Posted 19 February 2013 - 11:02 PM
My bubs Emmy is our 5th and a huge surprise at 42... My children are DS14,DS12, DS11, DD4,DD8 weeks..DH is 43..I have friends of all ages but don't really have friends my age group with babies, and they are glad it's me and not them with a baby
it has been a big shock and Emmy has reflux which none of my others had, so that has been difficult because I get even less sleep than most mums with newborns..
I suggested an older mothers group to my MCHN because they have young mothers groups but nothing for the 40+ new mums/ mums again.. At least we wouldn't feel so alone and could support each other.. If anyone lives near each other here, maybe we could have a catch up with those who are close by.. Just a thought
Posted 20 February 2013 - 09:10 PM
I found the first few years of my daughter's life very lonely.
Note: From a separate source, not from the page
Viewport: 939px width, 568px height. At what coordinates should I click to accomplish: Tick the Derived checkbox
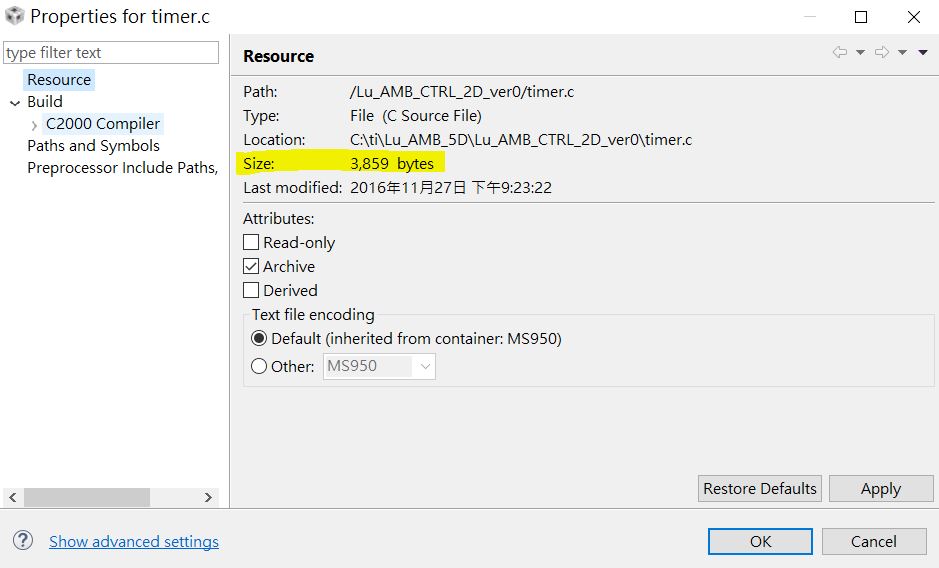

I didn't have a mother's group and playgroup wasn't really my scene - they all seemed to know each other and the sky would fall down if you didn't take a long a plate of some homemade, organic, sugarfree whatevers for morning tea!
There was one group of friends who all had kids the same age, I caught up with them once a month, but none of them were local.
When my DD started at kindy, it was a blessing, and I made a couple of local friends, finally had coffee buddies! Some of our girls started dancing at the same place, so that helped too. DD's bestie goes to the same school as her now, and that was great, I made sure to join in as much as possible with school activites, and it's a great step from there to say to other mums "let's go and get a coffee".
That said, I do worry that this little one won't have much opportunity to meet kids the same age, I'm so busy with DD and her activities etc, and I also fear the fact that most other mums with babies will be some much younger.
Posted 20 February 2013 - 09:30 PM
One of my best friends and I have a huge age gap between us. We met after we both had babies (I was a young mum and she an older mum) and we developed a friendship pretty quickly. I don't think age is a major issue when it comes to forming friendships, as mums you can find some basic common grounds there. Join a playgroup or a local church or some other activities in your area.